Bellatin y Japón: una entrevista
Mat Chiappe
Cierta vez, Mario Bellatin me dijo: “yo no quiero ir a Japón”. No sé si aquella vez seguimos hablando de otra cosa o qué pasó, pero no tuve mayores explicaciones. Así que, cuando se me presentó la posibilidad de entrevistarlo específicamente sobre la relación de lo japonés con su literatura, decidí que lo que más me importaba era la respuesta a aquella afirmación. Preparé una larga lista de otras preguntas (como se verá, todas inútiles), me vestí lo más solemne que pude, cargué mi computadora en mi mochila y fui en metro hasta su casa.

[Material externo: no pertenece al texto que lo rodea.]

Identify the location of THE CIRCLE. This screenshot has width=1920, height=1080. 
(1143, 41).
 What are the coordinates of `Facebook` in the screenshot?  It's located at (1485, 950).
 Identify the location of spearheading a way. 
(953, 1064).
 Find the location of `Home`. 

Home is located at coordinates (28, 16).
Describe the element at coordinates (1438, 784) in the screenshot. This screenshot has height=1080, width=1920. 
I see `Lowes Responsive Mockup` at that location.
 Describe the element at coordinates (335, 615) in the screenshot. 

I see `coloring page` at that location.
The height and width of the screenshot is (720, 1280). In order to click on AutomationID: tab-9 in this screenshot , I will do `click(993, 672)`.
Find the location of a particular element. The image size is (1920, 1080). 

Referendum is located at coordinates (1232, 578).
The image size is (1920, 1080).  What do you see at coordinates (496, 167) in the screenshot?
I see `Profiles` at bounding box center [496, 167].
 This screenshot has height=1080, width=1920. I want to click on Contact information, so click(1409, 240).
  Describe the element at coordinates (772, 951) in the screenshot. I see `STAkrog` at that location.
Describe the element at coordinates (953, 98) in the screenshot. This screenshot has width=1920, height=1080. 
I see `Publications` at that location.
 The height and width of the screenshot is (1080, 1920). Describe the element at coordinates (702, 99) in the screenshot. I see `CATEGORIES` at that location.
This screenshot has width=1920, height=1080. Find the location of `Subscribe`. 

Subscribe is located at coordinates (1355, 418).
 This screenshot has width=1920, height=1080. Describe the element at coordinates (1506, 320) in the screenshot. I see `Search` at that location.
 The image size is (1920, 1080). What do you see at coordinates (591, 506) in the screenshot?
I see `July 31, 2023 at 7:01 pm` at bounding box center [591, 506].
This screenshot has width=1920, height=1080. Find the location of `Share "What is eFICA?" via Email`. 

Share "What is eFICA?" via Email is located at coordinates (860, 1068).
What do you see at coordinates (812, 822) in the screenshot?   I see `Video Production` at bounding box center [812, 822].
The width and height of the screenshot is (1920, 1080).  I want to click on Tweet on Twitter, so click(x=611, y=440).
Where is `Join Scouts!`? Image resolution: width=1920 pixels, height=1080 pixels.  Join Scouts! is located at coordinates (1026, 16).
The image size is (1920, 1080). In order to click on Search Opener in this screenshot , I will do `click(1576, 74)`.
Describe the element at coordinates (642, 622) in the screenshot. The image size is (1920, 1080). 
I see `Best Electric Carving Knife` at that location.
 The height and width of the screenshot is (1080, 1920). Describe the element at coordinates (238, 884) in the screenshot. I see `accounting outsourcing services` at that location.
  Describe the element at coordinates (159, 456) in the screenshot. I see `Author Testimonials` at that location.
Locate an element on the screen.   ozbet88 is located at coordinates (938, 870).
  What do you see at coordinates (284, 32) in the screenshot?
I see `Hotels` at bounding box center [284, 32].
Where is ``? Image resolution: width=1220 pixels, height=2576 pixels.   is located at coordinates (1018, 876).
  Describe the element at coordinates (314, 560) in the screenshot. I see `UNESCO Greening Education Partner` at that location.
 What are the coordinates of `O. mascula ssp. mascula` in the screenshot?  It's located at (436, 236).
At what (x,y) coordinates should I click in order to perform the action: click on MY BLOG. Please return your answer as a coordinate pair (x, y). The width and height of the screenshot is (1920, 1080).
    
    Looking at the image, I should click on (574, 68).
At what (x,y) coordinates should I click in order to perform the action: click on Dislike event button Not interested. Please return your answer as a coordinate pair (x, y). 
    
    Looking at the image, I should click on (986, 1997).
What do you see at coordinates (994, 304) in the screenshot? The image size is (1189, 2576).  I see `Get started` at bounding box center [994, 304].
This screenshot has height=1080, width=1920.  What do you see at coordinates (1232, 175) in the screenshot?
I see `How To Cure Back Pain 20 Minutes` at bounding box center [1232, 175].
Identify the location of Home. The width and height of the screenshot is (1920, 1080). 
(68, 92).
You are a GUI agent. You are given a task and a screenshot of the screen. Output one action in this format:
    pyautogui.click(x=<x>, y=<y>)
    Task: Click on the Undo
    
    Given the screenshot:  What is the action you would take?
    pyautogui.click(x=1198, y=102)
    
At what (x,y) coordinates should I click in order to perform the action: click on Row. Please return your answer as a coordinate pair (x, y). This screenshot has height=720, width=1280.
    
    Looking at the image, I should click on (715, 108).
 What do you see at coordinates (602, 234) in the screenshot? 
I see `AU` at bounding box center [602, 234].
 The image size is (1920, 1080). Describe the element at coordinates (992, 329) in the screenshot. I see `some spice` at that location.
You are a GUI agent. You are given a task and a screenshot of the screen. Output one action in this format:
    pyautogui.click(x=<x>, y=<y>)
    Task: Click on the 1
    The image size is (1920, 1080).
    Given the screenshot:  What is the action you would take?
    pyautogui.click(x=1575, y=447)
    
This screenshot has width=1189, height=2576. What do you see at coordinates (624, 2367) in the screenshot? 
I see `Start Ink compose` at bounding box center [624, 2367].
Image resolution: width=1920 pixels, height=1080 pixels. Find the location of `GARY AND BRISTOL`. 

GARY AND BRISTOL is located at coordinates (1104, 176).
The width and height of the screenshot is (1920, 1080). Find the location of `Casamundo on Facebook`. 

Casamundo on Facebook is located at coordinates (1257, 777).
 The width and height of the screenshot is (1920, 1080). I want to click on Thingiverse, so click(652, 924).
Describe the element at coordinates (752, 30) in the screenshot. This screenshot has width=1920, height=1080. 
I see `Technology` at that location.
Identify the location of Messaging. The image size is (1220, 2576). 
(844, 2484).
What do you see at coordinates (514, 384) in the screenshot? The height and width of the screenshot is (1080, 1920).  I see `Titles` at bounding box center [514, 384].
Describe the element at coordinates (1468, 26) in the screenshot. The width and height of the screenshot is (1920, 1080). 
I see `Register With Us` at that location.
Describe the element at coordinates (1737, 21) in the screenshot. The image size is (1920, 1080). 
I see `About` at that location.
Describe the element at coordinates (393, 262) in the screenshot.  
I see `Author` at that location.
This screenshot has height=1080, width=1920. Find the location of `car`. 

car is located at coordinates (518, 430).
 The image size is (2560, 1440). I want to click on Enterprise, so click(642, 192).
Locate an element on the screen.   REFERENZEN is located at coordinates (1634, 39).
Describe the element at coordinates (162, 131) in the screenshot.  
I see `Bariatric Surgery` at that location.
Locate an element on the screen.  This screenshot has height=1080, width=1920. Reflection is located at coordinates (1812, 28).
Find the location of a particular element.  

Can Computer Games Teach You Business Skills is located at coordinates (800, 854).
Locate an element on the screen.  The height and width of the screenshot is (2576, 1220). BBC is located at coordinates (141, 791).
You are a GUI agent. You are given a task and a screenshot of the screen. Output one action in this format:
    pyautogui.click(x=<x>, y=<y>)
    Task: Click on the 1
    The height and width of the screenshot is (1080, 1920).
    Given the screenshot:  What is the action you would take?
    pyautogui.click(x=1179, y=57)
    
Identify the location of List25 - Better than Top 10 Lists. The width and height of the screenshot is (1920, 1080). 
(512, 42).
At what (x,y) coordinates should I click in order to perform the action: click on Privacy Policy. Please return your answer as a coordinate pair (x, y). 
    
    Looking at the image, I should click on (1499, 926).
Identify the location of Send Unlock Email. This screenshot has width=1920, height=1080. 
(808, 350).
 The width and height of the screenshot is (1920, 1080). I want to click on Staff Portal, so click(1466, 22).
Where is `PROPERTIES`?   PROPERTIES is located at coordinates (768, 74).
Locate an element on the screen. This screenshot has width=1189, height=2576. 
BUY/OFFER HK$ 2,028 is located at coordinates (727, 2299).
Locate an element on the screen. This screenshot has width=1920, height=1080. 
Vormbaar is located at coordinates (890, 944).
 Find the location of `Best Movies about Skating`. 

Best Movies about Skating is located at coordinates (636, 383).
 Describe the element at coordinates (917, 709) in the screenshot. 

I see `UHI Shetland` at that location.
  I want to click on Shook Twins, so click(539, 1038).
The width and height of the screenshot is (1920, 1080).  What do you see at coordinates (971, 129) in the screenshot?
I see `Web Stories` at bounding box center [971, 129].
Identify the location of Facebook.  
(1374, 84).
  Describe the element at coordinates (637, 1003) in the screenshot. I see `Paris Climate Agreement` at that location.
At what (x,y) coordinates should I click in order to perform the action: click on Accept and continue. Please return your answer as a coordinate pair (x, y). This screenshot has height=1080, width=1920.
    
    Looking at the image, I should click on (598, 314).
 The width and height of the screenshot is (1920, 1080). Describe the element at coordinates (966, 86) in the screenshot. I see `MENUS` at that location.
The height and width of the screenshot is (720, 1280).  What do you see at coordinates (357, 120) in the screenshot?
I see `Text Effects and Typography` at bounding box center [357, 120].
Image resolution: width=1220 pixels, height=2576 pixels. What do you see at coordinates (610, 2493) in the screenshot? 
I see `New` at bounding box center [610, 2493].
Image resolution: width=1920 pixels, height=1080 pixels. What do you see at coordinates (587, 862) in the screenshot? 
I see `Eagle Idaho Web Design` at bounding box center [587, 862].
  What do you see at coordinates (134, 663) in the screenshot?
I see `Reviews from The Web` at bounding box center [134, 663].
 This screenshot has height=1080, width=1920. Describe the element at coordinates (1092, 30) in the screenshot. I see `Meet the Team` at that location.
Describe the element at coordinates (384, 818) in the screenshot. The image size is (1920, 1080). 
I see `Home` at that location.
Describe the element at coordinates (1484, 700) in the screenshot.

Toqué el timbre y esperé a que, desde el pasillo de una larga galería, apareciese el autor, cineasta, conferencista y traductor.
“Hola, Mat”, me dijo mientras retenía a los perros, “pasá por acá, justo estaba preparando jugo de maracuyá… ¿viste que acá en México no se consigue?”. Asentí, sin decirle que en Argentina tampoco se consigue. Entramos a su casa, esos ambientes que fluctúan entre lo minimalista y colonial. Me senté, jugué con sus perros, hablamos de cómo van mis estudios, de su vida, de un viaje reciente, de su hijo Tadeo, del paro de maestros en el Zócalo, de que le debo unos ñoquis. “La próxima sin falta”, sentenció. Yo estaba un poco nervioso; lo había visto ya muchas veces y habíamos hecho cosas más divertidas que una entrevista; no sé por qué esta vez sentí algo perversamente profesional.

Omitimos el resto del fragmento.